Inviting the incursion of real politik into the public relations, Mr. Elliott was met with uncertain silence by the media. He would have done better to ditch the hungry poor. A more pressing developed-world question is do the world’s biennales line up as environmentally friendly events? For instance, if we were to audit the carbon footprint of all artworks in Sydney this year, would the work of Russian art troupe AES+F, for example, emerge as ecologically indefensible? I very much doubt it. However, if the point of all the superfluous cultural production that clogs up biennales is the public apprehension of at least one transcendent work of art, then this year’s stanza finds its apotheosis in work presented by these Moscow-based digital dynamos. For their own edification, the public must trek to the very physical ends of the survey, to the furthest western reaches of Cockatoo Island, to the building containing AES&F’s extraordinary The Feast of Trimalchio, a nine-channel digital collage animating over 75,000 photographs.

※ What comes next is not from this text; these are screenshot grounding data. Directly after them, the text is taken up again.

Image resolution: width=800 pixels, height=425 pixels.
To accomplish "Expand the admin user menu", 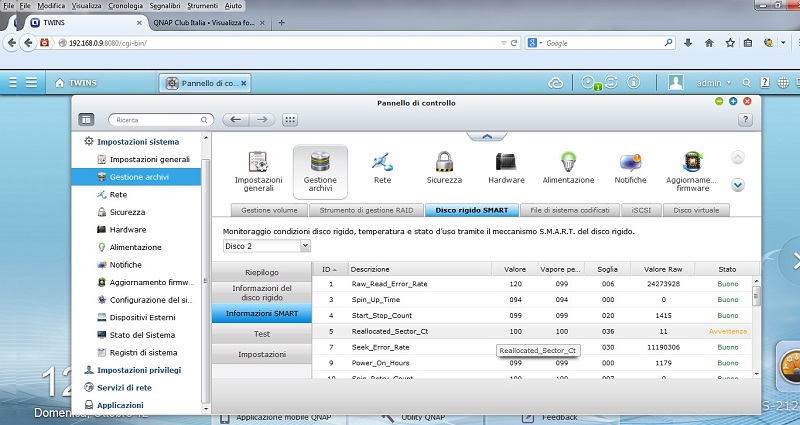I will (714, 82).
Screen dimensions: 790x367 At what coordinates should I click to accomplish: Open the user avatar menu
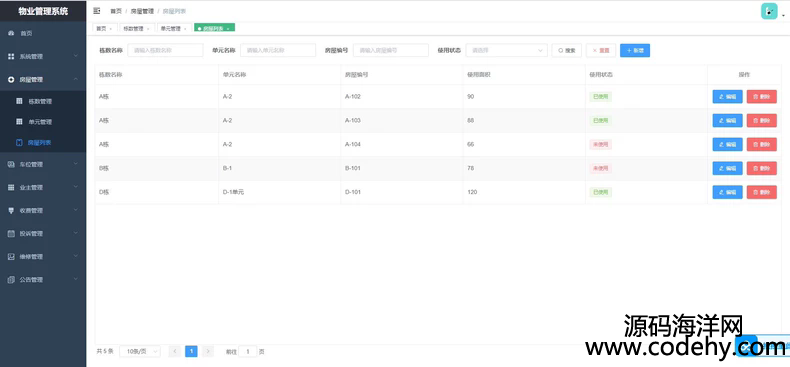click(769, 12)
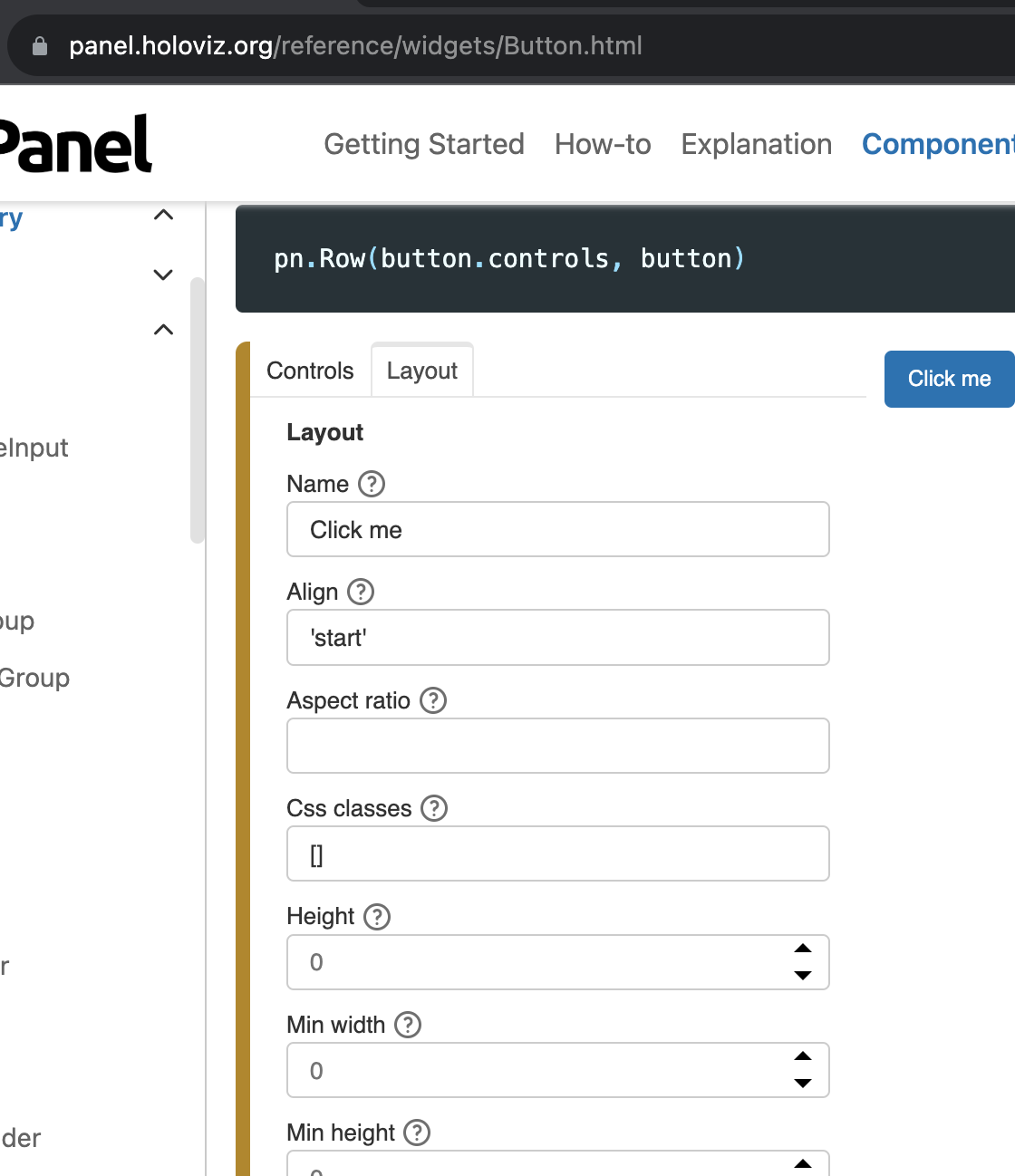Click the Panel logo
The width and height of the screenshot is (1015, 1176).
[x=77, y=145]
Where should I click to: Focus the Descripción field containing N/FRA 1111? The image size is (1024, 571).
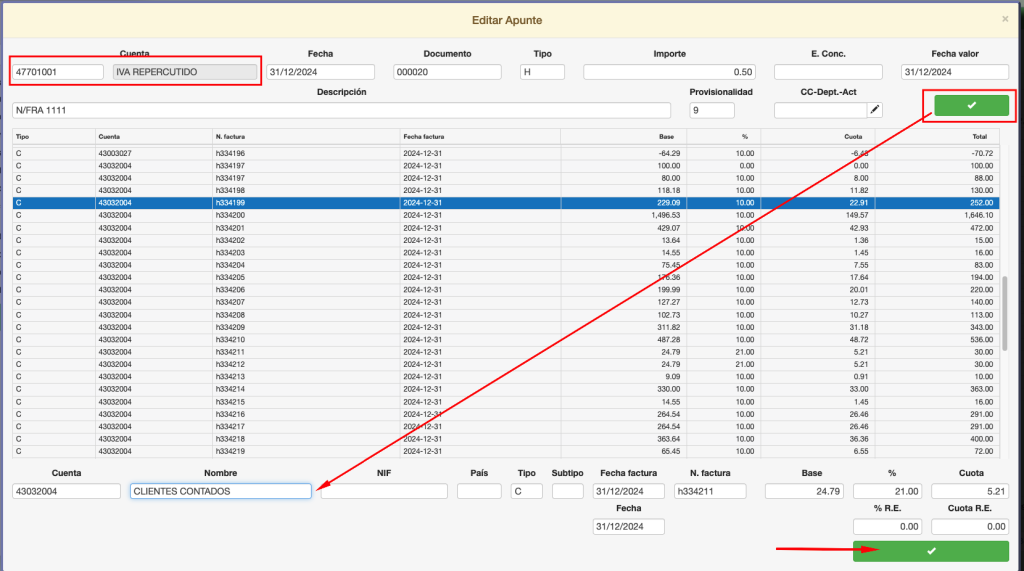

Trimalchio is a dazzling venture, using scale to dominate and intimidate the audience; using volume both in space and sound to draw a direct correlation with the power relations it puts on display: a resort hotel plucked from the perfect world of Forms where the Caucasian idle rich get it on with their hot Asian and African bellhops and chamber maids; where designer spa and beauty regimes are played out in neo-classical arcadia, a hollow celebration of commodified exotica, ethnicity and erotica; a fetishisation of decadence itself. Gobsmacking, breathtaking, jaw-dropping, this towering time-based triptych envelopes the audience in the round, as it imagines flesh on the bones of the revelries described by Jean Baudrillard when he asked “what are you doing after the orgy?”.
AES&F constitute two architects, a creative director and a fashion photographer, all four born in the 1950s after the death of Stalin. For this work they were inspired by Petronius’s ‘Satyricon’, which presents “wealth and luxury, with gluttony and with unbridled pleasure in contrast to the brevity of human existence”.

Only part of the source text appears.